To my embarrasment, I was one of the people defending that theory. I had a simple reason for doing so. I felt taht the documents in question were unlikely to be forgeries, because they weren't worth forging.
If true, they proved, beyond a shadow of a doubt, that Bush was a slacker who used family influence to get out of service where he might get killed.
Say it ain't so!
The amazing thing to me was that CBS News considered it a big story. That they actually got hoodwinked by a forger on top of it made them look doubly stupid. Now they were reporting something that wasn't newsworthy, based on phony evidence.
Now Dan is saying, what exactly? That it was really not his job to pay attention to such trivialities as whether he was reporting the truth? Maybe that's how the job works, but if so, he was paid an awful lot to just mouth the words put in front of him.
robinson
5th October 2007, 08:16 AM
Now Dan is saying, what exactly?
In the suit, filed in Manhattan, Rather asked for $20 million in compensatory damages and $50 million in punitive damages for CBS' "intentional mishandling" of the aftermath of the story, which effectively ended his 24-year Evening News anchor career in March 2005.
Rather narrated the September 2004 report that questioned aspects of Bush's National Guard service during the Vietnam War. Using memos that were later discredited, the story alleged that a commander felt pressured to sugarcoat Bush's record. Rather has always maintained that the story might have had shortcomings but was true.
But a review by a panel appointed by CBS found that the story was neither fair nor accurate. As a result, four news staffers left.
Rather charged that CBS violated his contract by reducing his airtime on 60 Minutes after forcing him to step down as anchor of the Evening News. He also claims that the in-house investigation that CBS launched into the story was "biased" and incomplete and that it "seriously damaged his reputation."
http://www.usatoday.com/life/people/2007-09-19-rather_N.htm?csp=34
I guess one could read the actual legal documents that were filed. But what would be the fun in that?
Darth Rotor
5th October 2007, 08:21 AM
The amazing thing to me was that CBS News considered it a big story. That they actually got hoodwinked by a forger on top of it made them look doubly stupid. Now they were reporting something that wasn't newsworthy, based on phony evidence.
.
Stern magazine, Germany, the Hitler Diaries leap to mind. I remember Howard Stern doing an on air call up, trying to sell them Hitler video tapes. The lady on the other end was not amused.
DR
Meadmaker
5th October 2007, 09:41 AM
Stern magazine, Germany, the Hitler Diaries leap to mind. I remember Howard Stern doing an on air call up, trying to sell them Hitler video tapes. The lady on the other end was not amused.
DR
I don't think the analogy is very good. The Hitler diaries, if authentic, would have provided insight into an important historical figure.
These memos were stuff we already knew. If they had been authentic, they would have added a tiny bit of knowledge, that there was a specific order that he ignored. While that can be a big deal at the time it occurs, if just doesn't matter 30 years later.

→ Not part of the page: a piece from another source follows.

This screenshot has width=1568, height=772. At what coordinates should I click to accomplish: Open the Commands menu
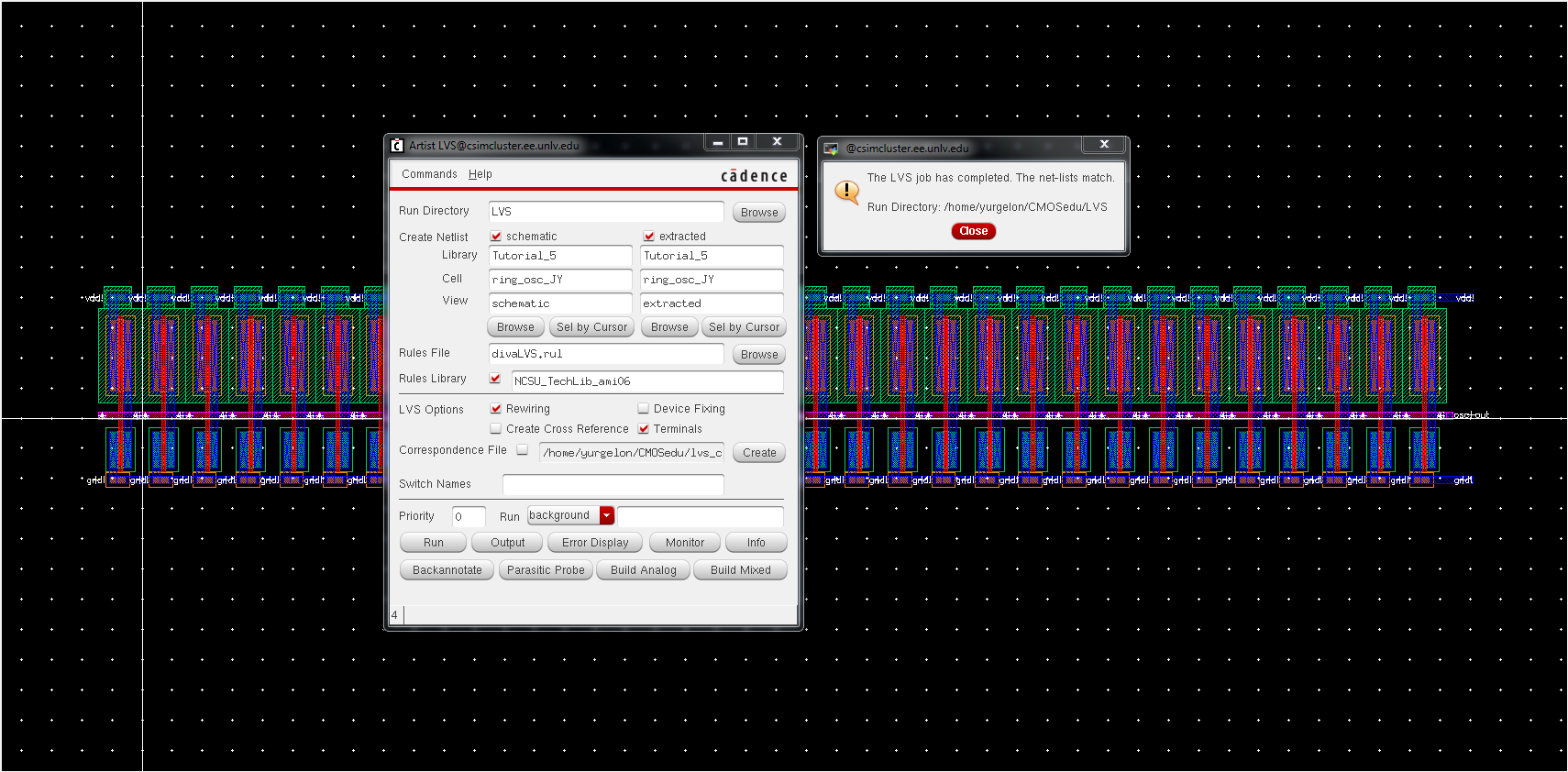click(428, 174)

The forger of these memos figured he could get away with it because, even if he didn't have the actual documents, he was basically telling the truth. That's correct. He was. Everyone understood that, and no one cared, nor should they. We don't elect 20 year olds to the Presidency, and the George W. Bush of 1972 wasn't running for President.
This was a total non-story, regardless of whether the memos were forged, or accurate. I think that Dan still didn't get the real problem with his story. He thinks he was fired for not checking his facts. That's not really it. He was fired because people hated him, and people hated him because he had run with this ridiculous story.